Protein kinase activity in membrane preparations from ox brain. Stimulation of intrinsic activity by adenosine 3′:5′-cyclic monophosphate

Abstract

1. Properties of the stimulation by cyclic AMP of the intrinsic protein kinase activity of membrane fragments from ox brain were studied. 2. Stimulation of activity declined from about 100% at 1min to less than 20% at 10min.

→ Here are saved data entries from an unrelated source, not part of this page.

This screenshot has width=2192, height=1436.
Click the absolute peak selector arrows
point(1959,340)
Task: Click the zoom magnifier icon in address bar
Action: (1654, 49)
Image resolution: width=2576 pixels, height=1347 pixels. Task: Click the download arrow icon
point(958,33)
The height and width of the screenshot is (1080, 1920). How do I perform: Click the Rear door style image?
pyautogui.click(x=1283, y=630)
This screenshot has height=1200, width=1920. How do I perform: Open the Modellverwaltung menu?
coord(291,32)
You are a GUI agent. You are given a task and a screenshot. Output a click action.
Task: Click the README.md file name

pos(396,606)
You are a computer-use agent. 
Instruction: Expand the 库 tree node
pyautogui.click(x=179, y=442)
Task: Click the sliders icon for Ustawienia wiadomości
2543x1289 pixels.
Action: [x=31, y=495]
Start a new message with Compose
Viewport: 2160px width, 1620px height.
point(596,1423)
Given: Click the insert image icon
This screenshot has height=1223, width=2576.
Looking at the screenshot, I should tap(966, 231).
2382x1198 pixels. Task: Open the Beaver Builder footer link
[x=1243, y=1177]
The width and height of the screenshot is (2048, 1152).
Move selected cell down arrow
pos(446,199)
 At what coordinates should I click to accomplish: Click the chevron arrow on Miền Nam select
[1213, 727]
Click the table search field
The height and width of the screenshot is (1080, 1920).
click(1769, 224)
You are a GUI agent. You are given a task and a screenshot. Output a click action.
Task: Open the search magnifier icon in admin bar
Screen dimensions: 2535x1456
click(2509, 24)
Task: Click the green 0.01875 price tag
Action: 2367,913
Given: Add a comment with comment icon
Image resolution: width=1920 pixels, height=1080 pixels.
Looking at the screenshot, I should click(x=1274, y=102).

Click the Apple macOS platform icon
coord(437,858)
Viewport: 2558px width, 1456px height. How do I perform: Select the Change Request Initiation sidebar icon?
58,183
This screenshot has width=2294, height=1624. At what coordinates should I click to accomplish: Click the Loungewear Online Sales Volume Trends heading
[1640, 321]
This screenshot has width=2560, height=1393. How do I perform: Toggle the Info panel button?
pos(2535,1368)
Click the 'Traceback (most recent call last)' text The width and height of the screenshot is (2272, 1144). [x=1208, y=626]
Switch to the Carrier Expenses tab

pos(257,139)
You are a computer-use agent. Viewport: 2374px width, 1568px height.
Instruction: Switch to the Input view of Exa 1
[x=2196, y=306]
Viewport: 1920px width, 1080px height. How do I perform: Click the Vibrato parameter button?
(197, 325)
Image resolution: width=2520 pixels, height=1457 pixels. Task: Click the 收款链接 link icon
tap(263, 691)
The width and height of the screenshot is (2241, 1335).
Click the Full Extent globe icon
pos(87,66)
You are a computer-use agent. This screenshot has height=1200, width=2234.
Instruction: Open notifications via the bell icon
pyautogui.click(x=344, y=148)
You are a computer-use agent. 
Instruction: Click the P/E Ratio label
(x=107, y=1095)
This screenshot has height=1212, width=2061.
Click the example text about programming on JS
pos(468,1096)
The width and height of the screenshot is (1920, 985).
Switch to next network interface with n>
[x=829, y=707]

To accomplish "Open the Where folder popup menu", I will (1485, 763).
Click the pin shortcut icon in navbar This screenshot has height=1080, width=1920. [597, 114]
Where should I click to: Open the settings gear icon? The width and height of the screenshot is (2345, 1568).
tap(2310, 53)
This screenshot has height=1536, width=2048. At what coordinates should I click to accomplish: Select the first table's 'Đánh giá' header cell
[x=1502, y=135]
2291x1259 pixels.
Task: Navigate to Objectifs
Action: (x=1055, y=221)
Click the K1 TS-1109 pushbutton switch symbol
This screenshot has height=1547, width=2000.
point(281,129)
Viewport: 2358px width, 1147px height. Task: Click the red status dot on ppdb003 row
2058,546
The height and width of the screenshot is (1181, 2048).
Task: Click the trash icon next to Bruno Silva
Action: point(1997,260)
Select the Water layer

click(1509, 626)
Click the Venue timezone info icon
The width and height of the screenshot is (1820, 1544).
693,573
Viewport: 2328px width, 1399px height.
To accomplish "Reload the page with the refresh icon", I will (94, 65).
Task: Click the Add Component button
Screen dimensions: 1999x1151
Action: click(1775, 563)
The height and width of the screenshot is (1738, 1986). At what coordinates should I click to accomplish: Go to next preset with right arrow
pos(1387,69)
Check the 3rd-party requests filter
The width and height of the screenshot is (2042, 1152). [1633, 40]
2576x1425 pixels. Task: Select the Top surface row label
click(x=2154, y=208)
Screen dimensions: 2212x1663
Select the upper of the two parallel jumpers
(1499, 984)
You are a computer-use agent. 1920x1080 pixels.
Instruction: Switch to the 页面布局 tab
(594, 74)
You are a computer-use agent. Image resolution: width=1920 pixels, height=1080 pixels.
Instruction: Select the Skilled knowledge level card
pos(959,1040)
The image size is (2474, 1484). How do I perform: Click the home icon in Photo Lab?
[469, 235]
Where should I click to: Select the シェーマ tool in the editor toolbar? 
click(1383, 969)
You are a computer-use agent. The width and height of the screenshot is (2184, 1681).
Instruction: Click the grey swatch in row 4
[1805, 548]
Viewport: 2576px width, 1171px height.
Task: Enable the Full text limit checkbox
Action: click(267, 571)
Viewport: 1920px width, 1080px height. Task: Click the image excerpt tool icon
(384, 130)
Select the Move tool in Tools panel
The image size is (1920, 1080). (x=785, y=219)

The time-course was explained by the observation that cyclic AMP did not stimulate turnover of protein-bound serine phosphate once the membrane protein was fully phosphorylated. 3. Cyclic AMP accelerated the activity of a component of the basal activity rather than activating a different kinase. 4. The pH optimum for both the stimulated and basal activities was 7.2–7.4. NaCl (100mm) and KCl (10–100mm) inhibited the stimulated activity but did not affect the basal activity. 5. Strychnine and theophylline inhibited both activites equally, but the stimulated activity was more sensitive to inhibition by adenosine, bicuculline, vinblastin, veratrine, N-ethylmaleimide and cysteine. 6. No firm evidence for a role for endogenous cyclic AMP in the basal activity was found, but the possibility was not excluded. 7. Some 90% of both the stimulated and basal activities remained in an insoluble form after treatment of the membrane fragments with Triton X-100 (0.5%).